• Set exercise 1:
Reproduce the passage of the Peugeot repair story from "I’m not much" up to and including "noise or buzzing.".
• Set exercise 2:
Carry on the Peugeot repair story from the point where it stops.

━━━ Text extract ━━━

He was coming to me, an auto electric technician, to get it fixed.
“Sure,” I said. “What kind of car is it?”
“It’s a Peugeot,” he answered.
I’m not much on Peugeots, but I told him I could take a quick look at it and see if I could do anything for him.
A day or so later the car arrived at the shop. After pulling it into a bay I tried the driver’s seat. Sure enough, as you moved the seat forward an inch or two, a horrible loud buzzing of electricity emanated from under the seat. Rolling the seat back would stop the noise. Well then, what to do? I rolled the seat forward to the spot that made the noise. It seemed to be pretty consistent, same place, same noise. When I moved the seat to the spot that made the noise I got out of the car and looked underneath. The noise immediately stopped … nothing, not a whisper of any strange noise or buzzing.
The car had an all black interior, black seats, black carpet; even the seat rails and brackets were solid black. It looked fine to me. Of course it’s still a Peugeot, and I just don’t go poking my head under Peugeot seats every day, so I must’ve been missing something.

━━━ Dataset section ━━━

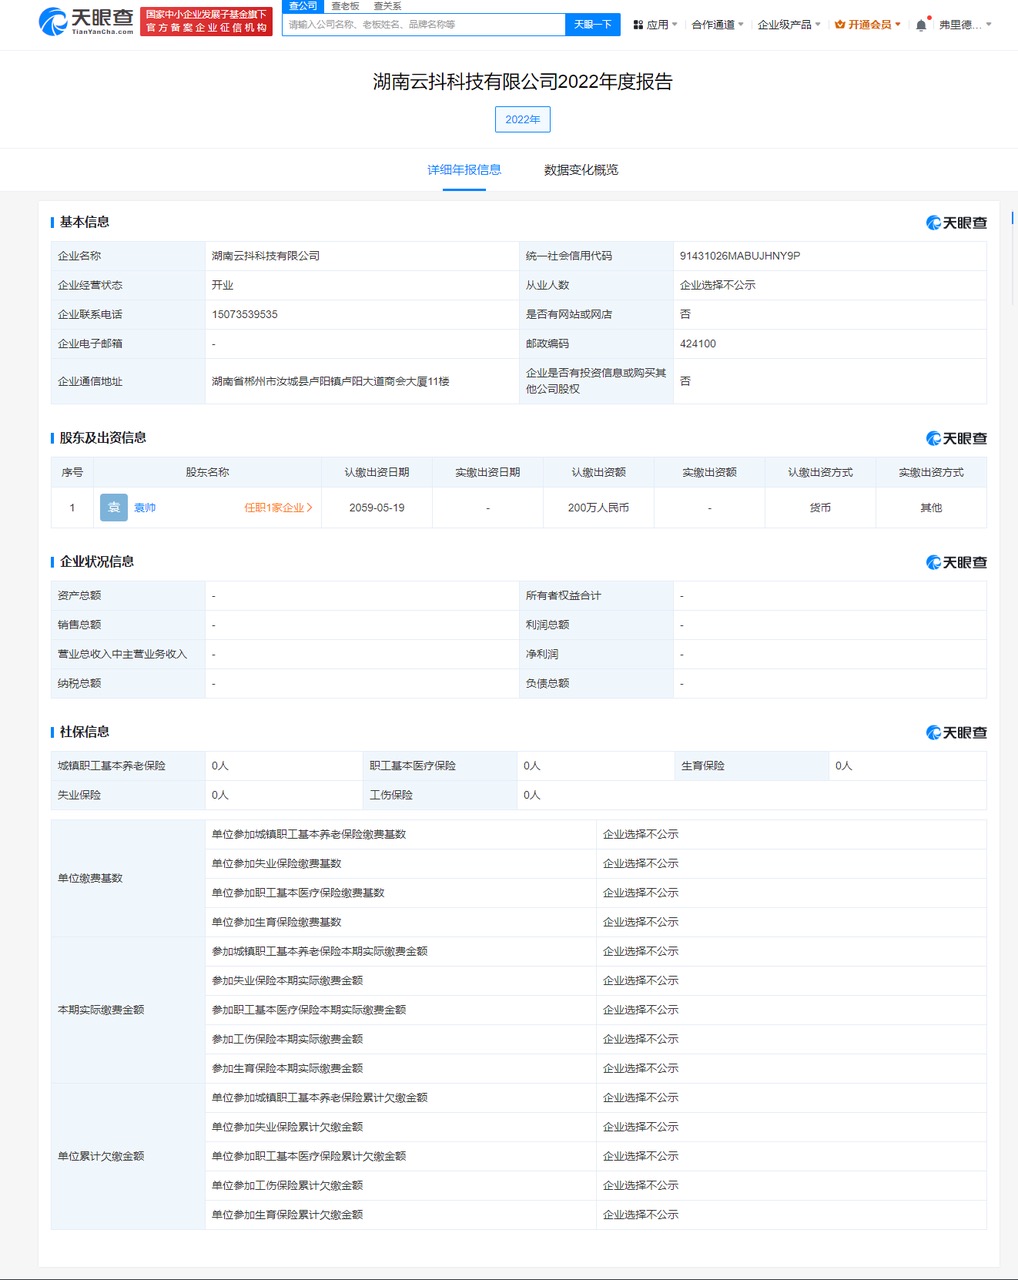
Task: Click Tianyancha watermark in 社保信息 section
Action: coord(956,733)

━━━

• Output 1:
I’m not much on Peugeots, but I told him I could take a quick look at it and see if I could do anything for him.
A day or so later the car arrived at the shop. After pulling it into a bay I tried the driver’s seat. Sure enough, as you moved the seat forward an inch or two, a horrible loud buzzing of electricity emanated from under the seat. Rolling the seat back would stop the noise. Well then, what to do? I rolled the seat forward to the spot that made the noise. It seemed to be pretty consistent, same place, same noise. When I moved the seat to the spot that made the noise I got out of the car and looked underneath. The noise immediately stopped … nothing, not a whisper of any strange noise or buzzing.

• Output 2:
I rolled the seat forward and back several times and still no noise. What in the world was going on?
I called over my helper and told him “Listen to this, see what you think.” The noise was gone. I explained to my helper what had happened. He was at a loss. I climbed back in the car and, sure enough, as long as I was sitting in the seat, it would make the noise. Getting back out of the car and trying it, nothing. Sit in the car and the noise happened every time. This is ridiculous. I heard the sound myself and I’m not going crazy, am I?
I got out again, but this time I had my helper get in and move the seat. He moved the seat forward and within a few inches it starting making the noise. I told him to lift his butt out of the seat…the noise stopped immediately. He tried several times. I tried a couple of times. We didn’t think anything of it. Actually, we were having fun with it. One of us would sit in the seat and make a fake pistol with our fingers as if we were shooting each other. Raise and lower our butts in and out the seat and play like we were Buck Rogers or something.
“OK, enough fun, sit back down,” I said, “I’ll look underneath this time.” I got down to where I could look under the seat at about the same time he was putting his weight back into the cushion. Then I saw the problem. Oh my! I had to look again and again just to make sure I was seeing what I thought I was seeing.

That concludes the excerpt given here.